Strength training is not only useful for child athletes but all children. One of the greatest benefits of strength training for children is the improvement in bone strength. The more a child stresses their bones, the stronger the bone becomes.

Children need to increase their bone strength as much as possible because, by the age of 25–30, the strength of the bone will inevitably decrease. If a child does not build good bone strength throughout childhood, they are more susceptible to conditions such as osteoporosis and fractures later in life.

One study found that weight training three days a week plus impact training, such as jumping two days a week, significantly increased bone strength in adolescents within five to six months.

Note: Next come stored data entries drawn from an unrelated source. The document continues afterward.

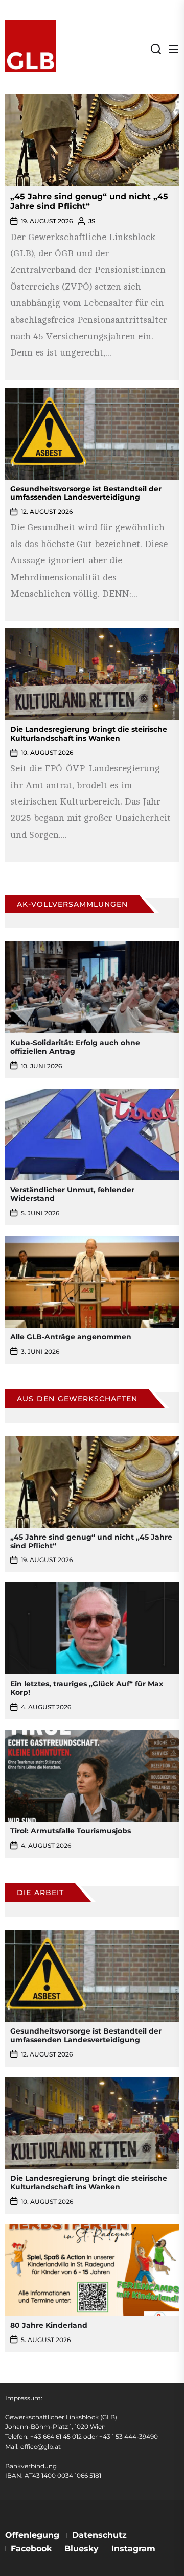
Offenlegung (32, 2535)
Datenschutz (99, 2535)
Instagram (133, 2549)
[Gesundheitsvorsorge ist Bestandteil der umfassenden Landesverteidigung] (92, 394)
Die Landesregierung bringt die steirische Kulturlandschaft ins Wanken (88, 734)
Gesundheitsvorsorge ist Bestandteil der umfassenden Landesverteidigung (86, 493)
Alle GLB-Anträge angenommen (70, 1336)
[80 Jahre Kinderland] (92, 2270)
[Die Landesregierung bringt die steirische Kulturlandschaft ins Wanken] (92, 635)
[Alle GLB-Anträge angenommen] (92, 1282)
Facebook (31, 2549)
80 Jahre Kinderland (48, 2325)
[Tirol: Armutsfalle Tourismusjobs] (92, 1776)
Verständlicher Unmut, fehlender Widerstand (72, 1194)
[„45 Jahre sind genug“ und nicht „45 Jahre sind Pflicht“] (92, 140)
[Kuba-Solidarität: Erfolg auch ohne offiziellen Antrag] (92, 987)
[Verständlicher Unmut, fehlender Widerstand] (92, 1134)
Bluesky (81, 2549)
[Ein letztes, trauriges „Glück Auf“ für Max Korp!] (92, 1628)
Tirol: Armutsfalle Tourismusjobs (70, 1830)
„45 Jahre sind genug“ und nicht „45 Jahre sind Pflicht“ (89, 201)
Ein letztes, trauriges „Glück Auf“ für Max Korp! (86, 1688)
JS (91, 221)
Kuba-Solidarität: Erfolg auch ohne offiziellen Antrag (75, 1047)
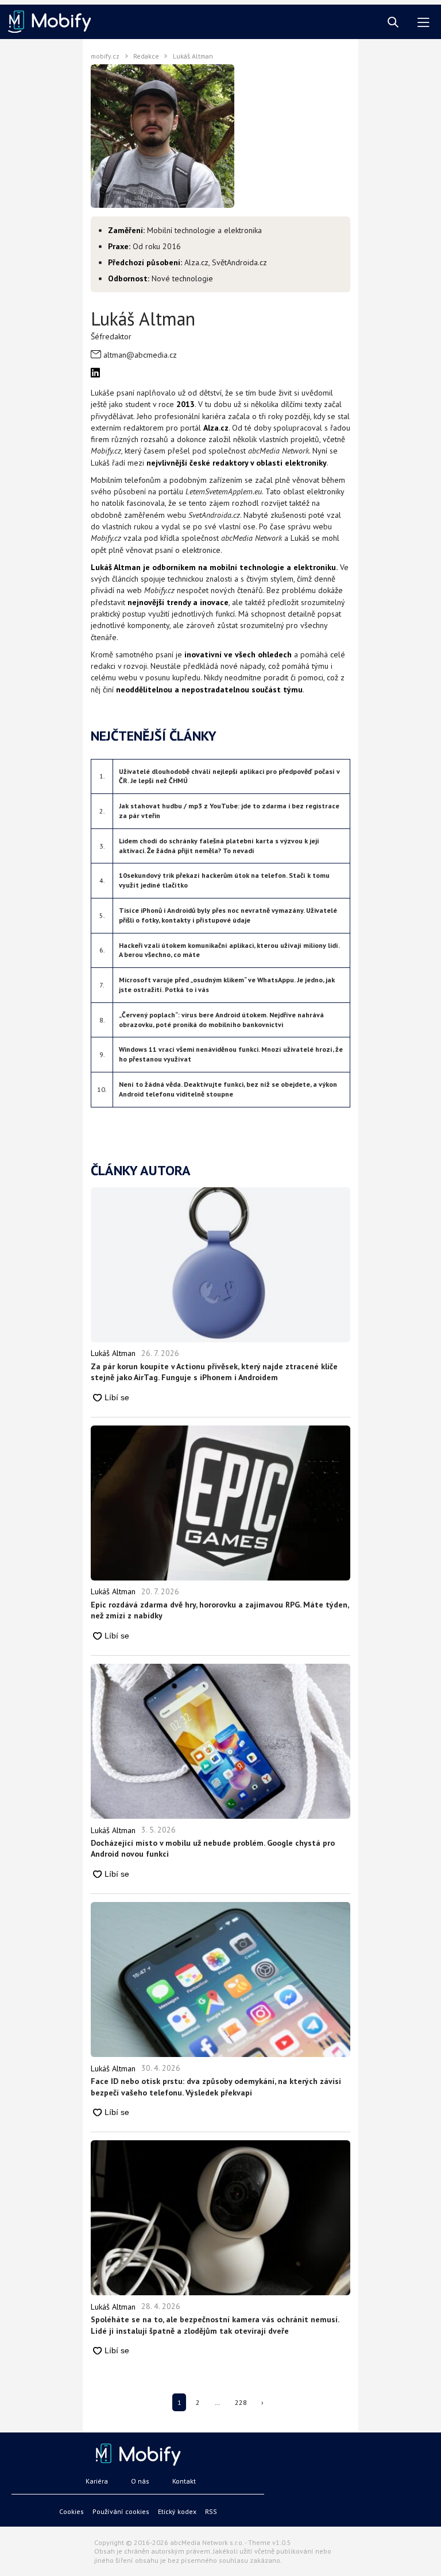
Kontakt (184, 2481)
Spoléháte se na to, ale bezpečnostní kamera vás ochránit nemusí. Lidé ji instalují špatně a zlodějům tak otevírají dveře (215, 2325)
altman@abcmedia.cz (140, 355)
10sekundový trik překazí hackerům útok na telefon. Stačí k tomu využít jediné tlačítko (224, 880)
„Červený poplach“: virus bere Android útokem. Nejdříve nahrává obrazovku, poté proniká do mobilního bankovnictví (221, 1019)
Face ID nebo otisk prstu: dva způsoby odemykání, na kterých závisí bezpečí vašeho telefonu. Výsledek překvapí (216, 2087)
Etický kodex (177, 2511)
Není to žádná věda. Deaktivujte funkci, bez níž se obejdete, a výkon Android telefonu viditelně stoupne (228, 1089)
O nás (140, 2481)
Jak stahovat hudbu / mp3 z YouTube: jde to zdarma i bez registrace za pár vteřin (229, 810)
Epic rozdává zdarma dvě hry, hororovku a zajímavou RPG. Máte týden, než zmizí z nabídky (220, 1610)
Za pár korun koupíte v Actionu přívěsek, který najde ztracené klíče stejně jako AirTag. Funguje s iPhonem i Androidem (214, 1372)
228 (241, 2402)
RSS (211, 2511)
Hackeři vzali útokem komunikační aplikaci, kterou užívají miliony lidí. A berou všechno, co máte (229, 950)
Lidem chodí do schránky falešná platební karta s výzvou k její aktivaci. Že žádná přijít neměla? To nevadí (219, 845)
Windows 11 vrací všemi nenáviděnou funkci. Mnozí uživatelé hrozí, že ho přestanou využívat (231, 1054)
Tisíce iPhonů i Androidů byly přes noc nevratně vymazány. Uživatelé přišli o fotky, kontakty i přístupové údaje (228, 915)
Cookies (71, 2511)
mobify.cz (105, 56)
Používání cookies (120, 2511)
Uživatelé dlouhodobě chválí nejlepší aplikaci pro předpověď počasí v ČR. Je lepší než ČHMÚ (229, 776)
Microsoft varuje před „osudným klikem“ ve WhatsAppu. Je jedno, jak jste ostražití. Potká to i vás (227, 984)
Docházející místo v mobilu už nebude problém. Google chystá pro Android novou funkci (213, 1849)
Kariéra (97, 2481)
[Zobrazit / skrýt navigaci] (423, 22)
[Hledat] (393, 22)
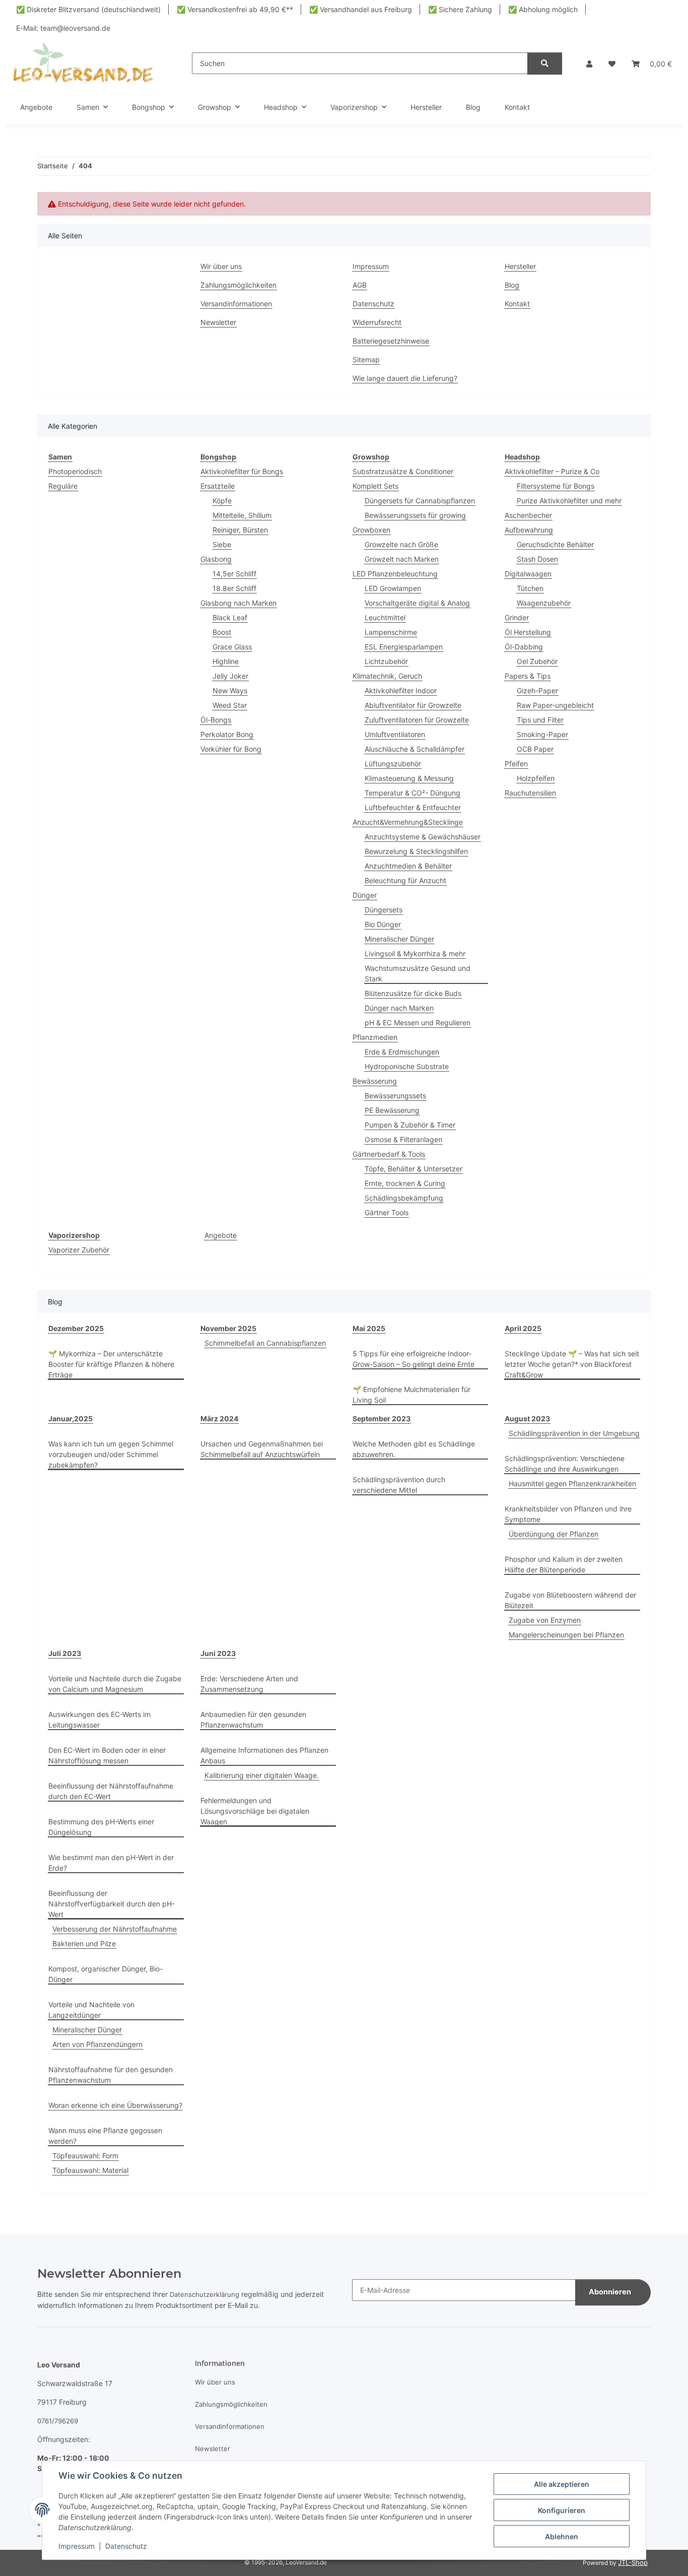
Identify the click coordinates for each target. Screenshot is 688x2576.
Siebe (222, 544)
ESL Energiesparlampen (404, 646)
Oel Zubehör (537, 661)
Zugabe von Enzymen (545, 1620)
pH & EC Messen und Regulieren (417, 1022)
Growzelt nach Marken (402, 559)
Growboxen (371, 529)
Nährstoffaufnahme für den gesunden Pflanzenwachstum (110, 2074)
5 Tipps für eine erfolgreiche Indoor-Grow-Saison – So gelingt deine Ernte (413, 1358)
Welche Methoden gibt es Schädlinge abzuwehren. (414, 1449)
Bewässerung (375, 1081)
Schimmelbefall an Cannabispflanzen (265, 1343)
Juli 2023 (64, 1653)
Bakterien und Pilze (84, 1943)
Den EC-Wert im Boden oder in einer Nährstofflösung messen (107, 1755)
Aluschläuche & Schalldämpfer (414, 749)
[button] (589, 63)
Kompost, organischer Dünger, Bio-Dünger (105, 1974)
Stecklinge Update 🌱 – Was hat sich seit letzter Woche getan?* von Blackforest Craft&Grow (572, 1364)
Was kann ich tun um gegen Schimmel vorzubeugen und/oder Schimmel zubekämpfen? (110, 1454)
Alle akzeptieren (561, 2484)
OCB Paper (535, 749)
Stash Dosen (537, 559)
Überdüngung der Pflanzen (553, 1534)
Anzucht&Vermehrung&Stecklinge (408, 822)
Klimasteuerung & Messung (409, 778)
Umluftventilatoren (395, 734)
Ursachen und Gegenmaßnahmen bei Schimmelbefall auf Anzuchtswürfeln (261, 1449)
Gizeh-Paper (537, 690)
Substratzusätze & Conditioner (403, 471)
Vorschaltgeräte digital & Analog (417, 603)
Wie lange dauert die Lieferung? (405, 378)
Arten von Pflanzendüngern (97, 2044)
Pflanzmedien (375, 1037)
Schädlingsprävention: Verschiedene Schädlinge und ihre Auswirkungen (565, 1463)
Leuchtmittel (385, 617)
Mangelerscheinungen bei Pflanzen (566, 1634)
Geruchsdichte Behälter (555, 544)
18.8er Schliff (234, 588)
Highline (226, 661)
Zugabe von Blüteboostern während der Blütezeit (570, 1600)
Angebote (220, 1235)
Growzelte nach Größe (401, 544)
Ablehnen (561, 2536)
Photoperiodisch (75, 471)
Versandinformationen (236, 303)
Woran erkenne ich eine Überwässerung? (115, 2105)
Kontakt (517, 107)
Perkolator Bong (226, 734)
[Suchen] (544, 63)
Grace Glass (232, 646)
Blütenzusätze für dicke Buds (413, 993)
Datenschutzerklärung (204, 2294)
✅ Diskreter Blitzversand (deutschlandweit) (88, 9)
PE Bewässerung (392, 1110)
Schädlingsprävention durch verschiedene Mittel (399, 1484)
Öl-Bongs (215, 719)
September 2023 (381, 1418)
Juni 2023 (218, 1653)
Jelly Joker (230, 676)
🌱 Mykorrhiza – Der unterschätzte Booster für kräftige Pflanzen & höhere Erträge (111, 1364)
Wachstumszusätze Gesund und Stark (417, 973)
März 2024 (219, 1418)
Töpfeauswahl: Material (90, 2170)
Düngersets (383, 909)
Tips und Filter (540, 719)
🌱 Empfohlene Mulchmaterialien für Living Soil (411, 1394)
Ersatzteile (217, 486)
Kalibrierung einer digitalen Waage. (261, 1775)
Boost (222, 632)
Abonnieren (610, 2291)
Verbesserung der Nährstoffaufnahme (114, 1929)
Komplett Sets (375, 486)
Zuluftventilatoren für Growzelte (417, 719)
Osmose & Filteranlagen (403, 1139)
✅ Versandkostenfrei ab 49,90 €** (235, 9)
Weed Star (230, 705)
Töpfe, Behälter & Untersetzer (413, 1168)
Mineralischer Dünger (399, 939)
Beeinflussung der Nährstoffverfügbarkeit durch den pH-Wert (111, 1904)
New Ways (230, 690)
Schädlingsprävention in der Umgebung (574, 1433)
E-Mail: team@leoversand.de (63, 28)
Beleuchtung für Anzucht (405, 880)
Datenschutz (126, 2546)
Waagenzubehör (544, 603)
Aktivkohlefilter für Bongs (241, 471)
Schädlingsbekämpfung (404, 1198)
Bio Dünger (383, 924)
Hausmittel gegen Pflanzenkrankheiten (572, 1483)
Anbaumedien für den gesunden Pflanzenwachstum (253, 1719)
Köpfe (222, 500)
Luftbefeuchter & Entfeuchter (413, 807)
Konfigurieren (561, 2510)
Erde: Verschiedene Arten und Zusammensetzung (249, 1683)
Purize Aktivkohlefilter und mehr (569, 500)
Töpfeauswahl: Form (85, 2155)
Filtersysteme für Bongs (555, 486)
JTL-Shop (633, 2562)
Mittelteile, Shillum (242, 515)
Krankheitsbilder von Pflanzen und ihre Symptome (568, 1514)
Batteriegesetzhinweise (391, 341)
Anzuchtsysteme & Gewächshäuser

Previously, it was thought that weight training could lead to stunted growth. However, this is a partial misconception. Although injury to the growth plate (i.e., the area of the bone responsible for growth) can stunt growth, it is not exclusive to lifting weights. Injury can occur when the weights are too heavy or if the child is using poor form, but it can also occur during sports or any recreational activity.

All things carry risks, but if performed correctly, there should be no cause for concern.

Activity and children in Jordan
Physical activity for children is a growing concern in Jordan. A local 2012 study conducted on Jordanian adolescents between the ages of 12–17 showed that physical activity is quite low. It was found that only 53.7 percent of boys and 27.5 percent of girls do moderate-intensity cardio activities three or more times a week.

It also found that 51.1 percent of boys and 22.1 percent of girls do strengthening activities three or more times a week. Not only is there a significant discrepancy between boys and girls, but generally, the total Jordanian adolescent population is woefully under the recommended amount of physical activity.

The recent pandemic has further worsened activity behaviors. A recent 2022 study on the physical activity behaviors of adolescents older than 14 in Jordan found that before the pandemic, 35.7 percent of Jordanian adolescents exercised four to six hours per week, and only 13 percent exercised less than one hour per week.

However, during the pandemic, those exercising four to six hours per week plummeted to 7.8 percent, and the amount exercising less than one hour per week rose to 51.3 percent.